Foto: Bundesarchiv/Bild183-M0814-0734/F. Gahlbeck
Hora do adeus
Depois de formados na RDA, namibianos despedem-se no aeroporto Berlim-Schönefeld. De 1981 a 1984, eles estiveram a receber formação na Alemanha Oriental. No entanto, não puderam regressar às suas casas porque a Namíbia só se tornou independente da África do Sul em 1990. Por isso, voaram para Angola, para trabalhar como técnicos de silvicultura, canalizadores ou mecânicos de automóveis.
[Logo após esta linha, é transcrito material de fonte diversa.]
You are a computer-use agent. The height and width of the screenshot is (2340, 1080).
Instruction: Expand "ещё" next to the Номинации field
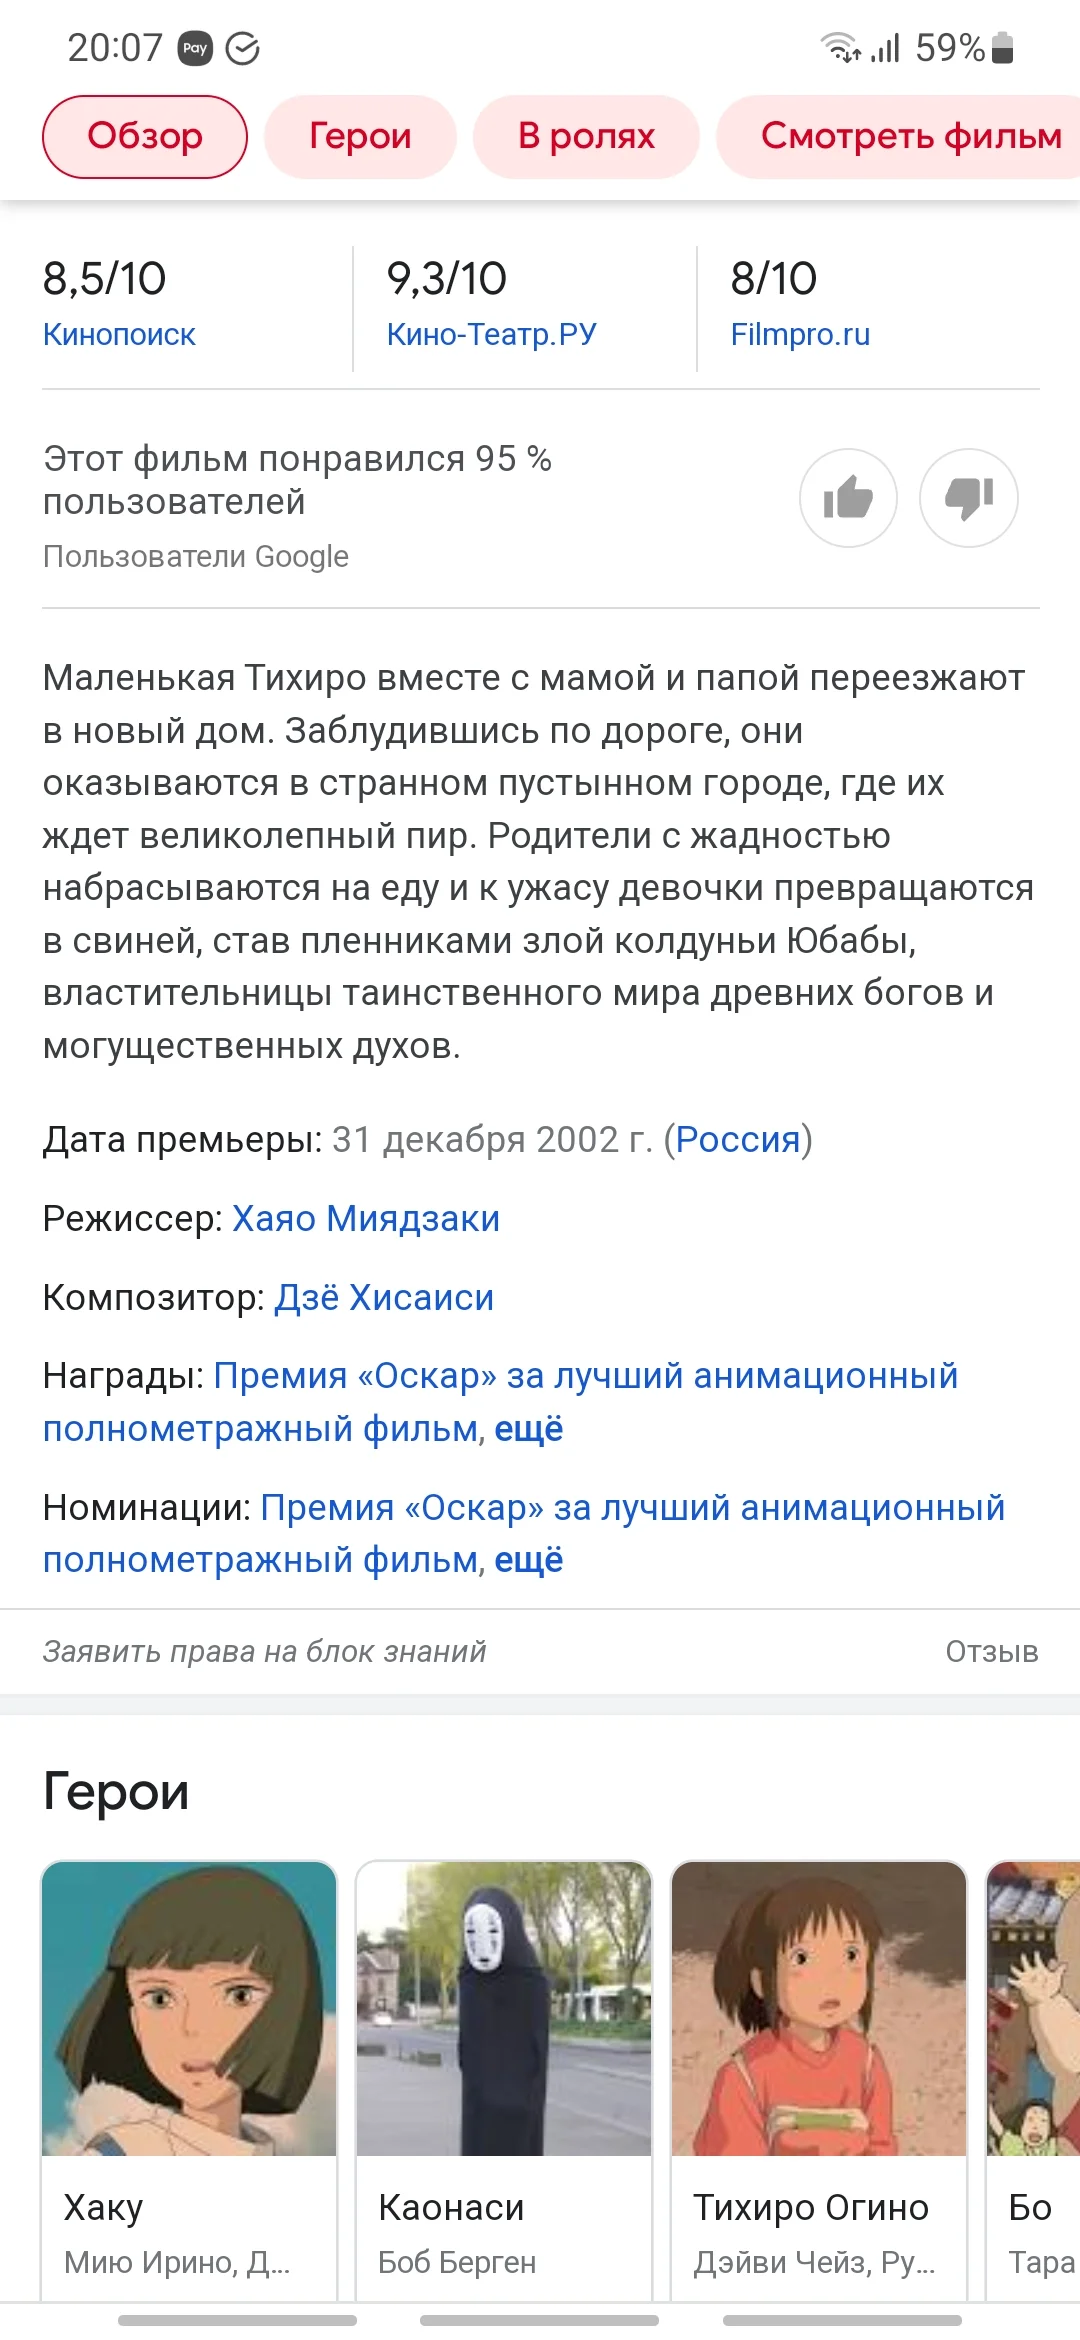(529, 1558)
Foto: Bundesarchiv/183-1984-0815-031/A. Kämper
A ajuda chega de avião
Na foto, uma aeronave da companhia aérea Interflug, pertencente à extinta RDA, no aeroporto de Luanda. A bordo: material escolar para crianças angolanas. Em 1978, além de Angola, o Comité de Solidariedade da Alemanha Oriental enviou donativos à Etiópia, Moçambique, Vietname, República Popular do Iémen e às organizações de libertação do Zimbabwe (ZANU), da Namíbia (SWAPO) e da África do Sul.
Foto: Bundesarchiv/183-T0517-0022/R. Mittelstädt
Tratores para aliados socialistas
Doação de máquinas agrícolas da fábrica de tratores Schönebeck (da RDA) para a Etiópia. Os tratores do tipo "ZT 300-C" eram comuns na Alemanha Oriental e foram exportados para 26 países. Incluindo Angola e Moçambique. (1979)
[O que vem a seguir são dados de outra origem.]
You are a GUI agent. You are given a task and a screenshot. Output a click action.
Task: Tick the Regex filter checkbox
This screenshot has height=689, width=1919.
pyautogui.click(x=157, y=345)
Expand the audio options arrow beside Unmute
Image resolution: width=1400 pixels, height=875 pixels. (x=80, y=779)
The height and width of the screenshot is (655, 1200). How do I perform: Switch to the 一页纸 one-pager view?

Foto: Bundesarchiv/183-U1110-0001/Schulz
Máquinas têxteis da RDA para a Etiópia
Fábrica têxtil na cidade de Kombolcha, na província etíope de Amhara (foto de novembro de 2005). Esta fábrica processa algodão para fazer lençóis e toalhas. Foi construída em 1984 com o apoio da RDA e da hoje extinta Checoslováquia. Quase todas as máquinas foram produzidas pelo consórcio TEXTIMA, na antiga cidade de Karl-Marx-Stadt, hoje Chemnitz.
Foto: picture-alliance/dpa
Construções pré-fabricadas da RDA em Zanzibar
Ainda hoje, é possível ver prédios, construídos a partir de elementos pré-fabricados, em Zanzibar, com os quais a Alemanha Oriental apoiou a Tanzânia socialista criada em 1964 sob o Presidente Julius Nyerere. Os materiais chegaram de navio e tiveram apenas de ser montados. "Michenzani" é o nome do projeto com mais de 1,5 km de comprimento.
Foto: cc-by-sa/Sigrun Lingel
RDA - Nostalgia em Maputo
Cerca de 15 mil moçambicanos trabalharam na Alemanha Oriental no final dos anos 80. A maioria voltou ao seu país de origem após a reunificação da Alemanha, a 3 de Outubro de 1990. Em casa, são chamados de "Madgermanes", uma palavra derivada de "Made in Germany". Até aos dias de hoje, eles reúnem-se com frequência no Jardim 28 de Maio, em Maputo, para reivindicar os seus direitos.